5. Menyatakan tunduk pada peraturan baru, tambahan, lanjutan danatau
perubahan yang dibuat secara sepihak
Perbuatan yang dilarang selanjutnya adalah menyatakan pemegang polis untuk tunduk pada peraturan baru yang dibuat secara sepihak oleh
perusahaan tanpa pemberi tahuan terlebih dahulu oleh perusahaan. Larangan ini dinyatakan dalam UUPK pasal 18 ayat 1 huruf f dan POJK-PKSJK pasal
22 ayat 3 huruf f yang menyatakan bahwa: Menyatakan bahwa Konsumen tunduk pada peraturan baru, tambahan,
lanjutan danatau perubahan yang dibuat secara sepihak oleh Pelaku Usaha Jasa Keuangan dalam masa Konsumen memanfaatkan produk
danatau layanan yang dibelinya. Pada kenyataannya banyak perusahaan yang melakukan perubahan
tersebut khususnya terhadap besaran biaya pengelolaan, kontribusi, dan klaim yang akan diterima. Pada sebagian polis dinyatakan bahwa perubahan tersebut
dapat dilakukan dengan pemberitahuan terlebih dahulu kemudian pihak pemegang polis menyatakan persetujuan atau tidaknya. Akan tetapi ada juga
yang tidak mengatur hal demikian. Sebagaimana polis yang dikeluarkan oleh Axa Mandiri pasal 8 angka 7 yang menyatakan bahwa:
Besar dan jenis biaya seperti diatur pada pasal 8 ayat 5 ditentukan oleh pengelola dan dapat berubah sewaktu-waktu sesuai dengan keputusan
pengelola dengan meyampaikan pemberitahuan tertulis sebelumnya.

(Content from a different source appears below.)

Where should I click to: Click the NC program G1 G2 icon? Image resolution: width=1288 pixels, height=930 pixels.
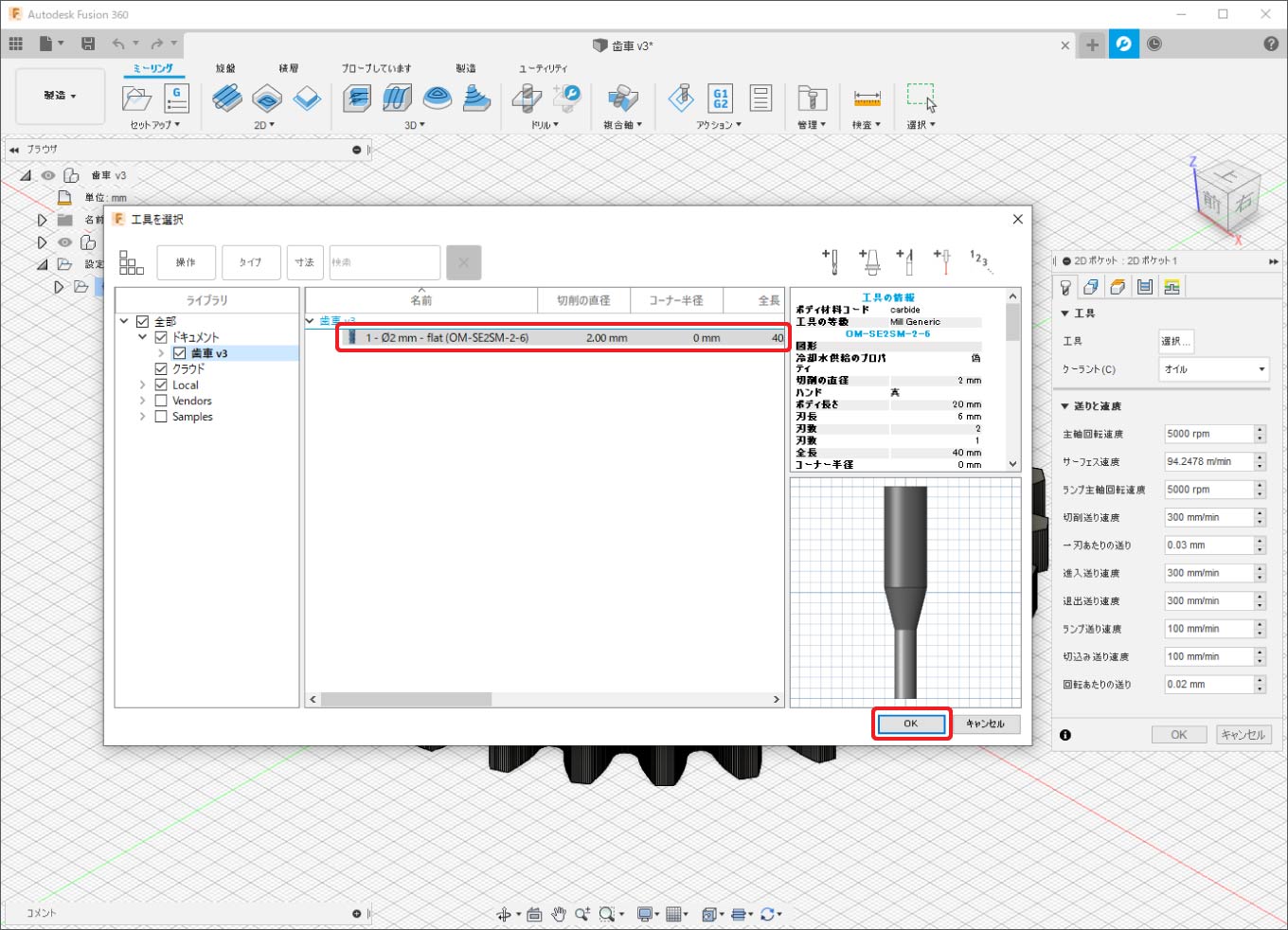(x=720, y=98)
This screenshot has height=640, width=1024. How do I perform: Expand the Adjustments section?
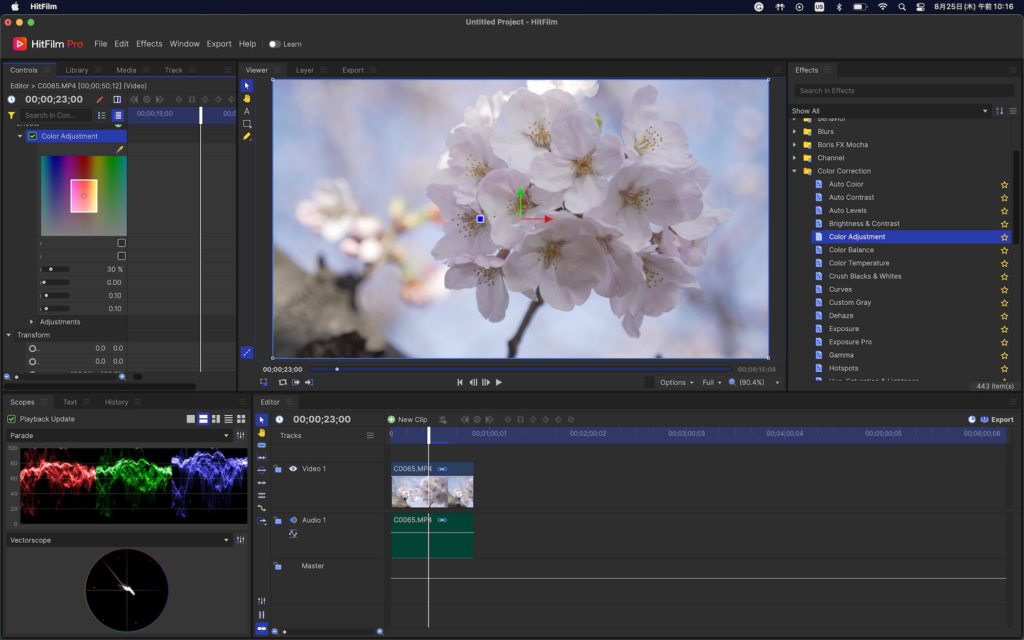coord(32,322)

Klausula ini sangat tidak adil karena tidak memberikan kesempatan kepada pemegang polis untuk memilih melanjutkan atau tidak. Padahal hal ini
dapat merugikan pihak pemegang polis. Sebab, apabila peserta tidak mampu
untuk membayar maka konsekuensi yang diterima akan berbeda dengan pengakhiran.
6. Pencantuman klausula yang sulit dipahami
Klausula yang sulit dipahami sepertinya sudah menjadi kebiasaan dalam polis yang dikelaurkan oleh perusahaan asuransi. Kesulitan tersebut
dapat disebabkan oleh bahasa yang berbelit-belit. Seperti yang tercantum dalam polis Polis PT. Asuransi Allianz Utama Indonesia bagian 1 angka 4
mengatur:
Di samping konsekwensi kecelakaan juga diperlakukan sebagai seperti itu.
a. penetrasi bebas dari suatu kecelakaan-dengan seketika atau sesudahnya
– dari kuman pathognenic ke dalam suatu luka-luka dan tempat yang secara medis dapat dipastikan dan muncul sebagai akibat
dari suatu kecelakaan. Bahasa “sebagai seperti itu” sulit dipahami, karena maksudnya tidak
dijelaskan dengan tegas dan dapat menimbulkan berbagai penafsiran. Sebab, pada ketentuan sebelumnya pengecualian dari kecelakaan. Harusnya kata
“sebagai seperti itu” diganti dengan “dikecualikan”, agar lebih jelas. Bahasa yang digunakan bukan merupakan bahasa Indonesia khususnya
polis syariah yang banyak menggunakan istilah yang tidak seragam seperti istilah kahar yang jikalau diterjemahkan dalam bahasa Indonesia berarti kereta
yang ditarik oleh kuda, lembu, atau kerbau atau bisa juga berarti pedati dan dokar. Sedangkan dalam bahasa Arab berarti keadaan yang tidak disukai,
yang kalau diistilahkan dalam bahasa hukum perdata sebagai force majeure.